А потом писк приборчика, его периодические сигналы стали ускоряться и звучать тревожнее. Ещё тревожнее. Потом полностью прекратились, слившись в громкий монотонно-тревожащий писк, свидетельствующий и оповещающий персонал больницы — дежурную бригаду медиков-реаниматоров о том, что сердце пациента остановилось. Перестало биться. Пульс исчез.
Не прошло и минуты, как палата наполнилась шумом, суетой, голосами и людьми в белых халатах и синих медицинский спец-костюмах, в масках и перчатках.
Сорок пять минут длились реанимационные мероприятия. Сорок пять минут всеми мыслимыми и немыслимыми средствами и способами врачи пытались вновь запустить сердце юноши. Не получилось. И через сорок пять минут им-таки пришлось констатировать факт смерти.
Группа реаниматологов вышла из палаты, на ходу стягивая с рук перчатки. Младший медицинский персонал отключил от тела приборы, вытащил трубки, отсоединил капельницу, накрыл тело белой простынёй вместе с головой. Затем тело перегрузили на специальную каталку и увезли в морг. В палате снова стало темно и тихо.
И лишь на пару секунд, в дальнем углу помещения показался-мелькнул высокий человеческий силуэт, впрочем, тут же снова переставший быть видимым. Потом приоткрылось окошко, дёрнулась шторочка. Снова закрылось…
Я жадно, с хрипом втянул в себя воздух, резко садясь в своей постели. Несколько долгих секунд потребовалось на то, чтобы сообразить и перестроиться к обстановке и резко изменившемуся восприятию.
— Джевахов!… — тихо и зло выдохнул я, сквозь сжатые зубы тихо, чтобы не будить окончательно, итак, уже заворочавшуюся жену. — Сссука!..
* * *
Глава 30
* * *
Ванная комната, в которую вошёл высокий стройный мужчина, которого, пожалуй, стоило бы назвать долговязым, была не то, чтобы, прям, роскошной, но и дешёвой её отделку и оборудование тоже не назовёшь. Хотя, а как могло быть иначе в одной из квартир преподавательского корпуса Царско-сельского Императорского Лицея? Ведь, здесь не только обучались Одарённые Дворяне, отпрыски самых богатых и влиятельных Семей Империи, но и обучали — тоже Дворяне. Тоже Одарённые. И тоже относящиеся к классу богатых и привилегированных.

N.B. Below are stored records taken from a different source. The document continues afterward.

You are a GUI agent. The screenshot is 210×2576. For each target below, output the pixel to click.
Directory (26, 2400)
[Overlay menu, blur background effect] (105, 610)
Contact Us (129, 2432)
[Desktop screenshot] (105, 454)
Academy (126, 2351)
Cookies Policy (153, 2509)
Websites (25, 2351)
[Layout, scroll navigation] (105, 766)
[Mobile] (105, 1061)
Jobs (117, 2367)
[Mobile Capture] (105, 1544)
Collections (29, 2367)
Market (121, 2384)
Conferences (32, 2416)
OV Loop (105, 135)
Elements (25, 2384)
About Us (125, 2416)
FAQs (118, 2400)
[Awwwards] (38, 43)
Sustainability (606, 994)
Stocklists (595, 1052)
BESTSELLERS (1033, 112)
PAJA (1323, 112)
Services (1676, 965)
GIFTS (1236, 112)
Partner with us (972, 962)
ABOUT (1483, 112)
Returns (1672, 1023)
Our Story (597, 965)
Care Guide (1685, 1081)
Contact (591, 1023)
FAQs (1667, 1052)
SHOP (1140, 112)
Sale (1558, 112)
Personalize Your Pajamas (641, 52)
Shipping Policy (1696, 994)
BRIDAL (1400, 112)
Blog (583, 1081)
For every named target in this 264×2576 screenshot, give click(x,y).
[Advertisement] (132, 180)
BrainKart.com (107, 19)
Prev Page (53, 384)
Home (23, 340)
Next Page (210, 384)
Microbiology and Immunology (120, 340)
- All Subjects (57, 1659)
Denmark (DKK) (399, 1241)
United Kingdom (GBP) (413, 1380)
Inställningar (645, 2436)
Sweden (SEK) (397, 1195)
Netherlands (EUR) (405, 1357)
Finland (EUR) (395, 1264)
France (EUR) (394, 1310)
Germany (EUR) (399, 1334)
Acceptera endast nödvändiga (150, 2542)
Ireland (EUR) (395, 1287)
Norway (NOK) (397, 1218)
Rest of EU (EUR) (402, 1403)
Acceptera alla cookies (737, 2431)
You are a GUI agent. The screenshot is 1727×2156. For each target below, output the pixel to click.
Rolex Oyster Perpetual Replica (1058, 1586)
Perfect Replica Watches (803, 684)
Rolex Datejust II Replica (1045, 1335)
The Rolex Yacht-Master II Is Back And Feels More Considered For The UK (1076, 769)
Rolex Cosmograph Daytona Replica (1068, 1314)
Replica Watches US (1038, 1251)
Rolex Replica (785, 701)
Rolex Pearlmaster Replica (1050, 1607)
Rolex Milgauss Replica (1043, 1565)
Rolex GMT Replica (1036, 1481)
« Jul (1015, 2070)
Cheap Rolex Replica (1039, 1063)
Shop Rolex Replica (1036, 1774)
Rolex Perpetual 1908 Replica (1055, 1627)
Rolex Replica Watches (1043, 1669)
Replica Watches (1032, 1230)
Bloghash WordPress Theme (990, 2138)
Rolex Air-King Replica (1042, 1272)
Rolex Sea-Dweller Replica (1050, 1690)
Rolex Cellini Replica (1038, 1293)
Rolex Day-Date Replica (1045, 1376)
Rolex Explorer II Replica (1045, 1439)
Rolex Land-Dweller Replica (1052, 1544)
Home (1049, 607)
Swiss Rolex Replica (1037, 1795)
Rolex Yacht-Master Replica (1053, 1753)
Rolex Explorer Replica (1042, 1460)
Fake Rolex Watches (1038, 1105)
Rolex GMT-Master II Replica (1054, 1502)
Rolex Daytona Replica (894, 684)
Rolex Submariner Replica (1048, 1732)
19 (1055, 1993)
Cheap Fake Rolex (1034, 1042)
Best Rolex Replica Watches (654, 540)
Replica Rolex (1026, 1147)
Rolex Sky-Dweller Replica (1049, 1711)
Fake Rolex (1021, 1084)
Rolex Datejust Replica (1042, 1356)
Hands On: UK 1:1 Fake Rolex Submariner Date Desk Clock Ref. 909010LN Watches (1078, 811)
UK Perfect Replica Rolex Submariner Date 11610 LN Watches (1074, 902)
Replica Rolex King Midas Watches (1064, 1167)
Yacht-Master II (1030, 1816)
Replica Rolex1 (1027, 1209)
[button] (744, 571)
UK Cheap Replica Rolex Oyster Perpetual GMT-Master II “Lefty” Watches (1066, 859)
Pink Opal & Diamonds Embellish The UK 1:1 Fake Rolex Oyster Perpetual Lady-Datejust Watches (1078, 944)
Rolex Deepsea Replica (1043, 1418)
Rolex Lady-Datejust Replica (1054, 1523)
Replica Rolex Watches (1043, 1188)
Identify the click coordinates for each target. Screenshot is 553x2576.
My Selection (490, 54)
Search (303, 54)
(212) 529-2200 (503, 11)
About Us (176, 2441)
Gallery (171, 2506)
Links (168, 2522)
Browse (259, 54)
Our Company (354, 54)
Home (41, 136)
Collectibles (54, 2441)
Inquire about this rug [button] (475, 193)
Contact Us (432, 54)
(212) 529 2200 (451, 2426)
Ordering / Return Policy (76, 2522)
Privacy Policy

Так что: площадь комнаты, как у целой средней квартиры в среднем городе, отделка белых стен лепниной и золотыми узорами, натуральный камень пола, приятные дорогие коврики под ногами, зеркала на стенах, односторонней прозрачности окно с видом на парки и озеро. Ну и сама ванна — длинная, просторная, стилизованная под старину, с золочением бортиков, стоящая на изогнутых кованных, и опять же, золочёных ножках в центре комнаты.
Длинная — индивидуальный заказ, дабы долговязый хозяин квартиры комфортно в ней мог поместиться весь, не поджимая колен к подбородку. Ну, он ведь мог себе это позволить!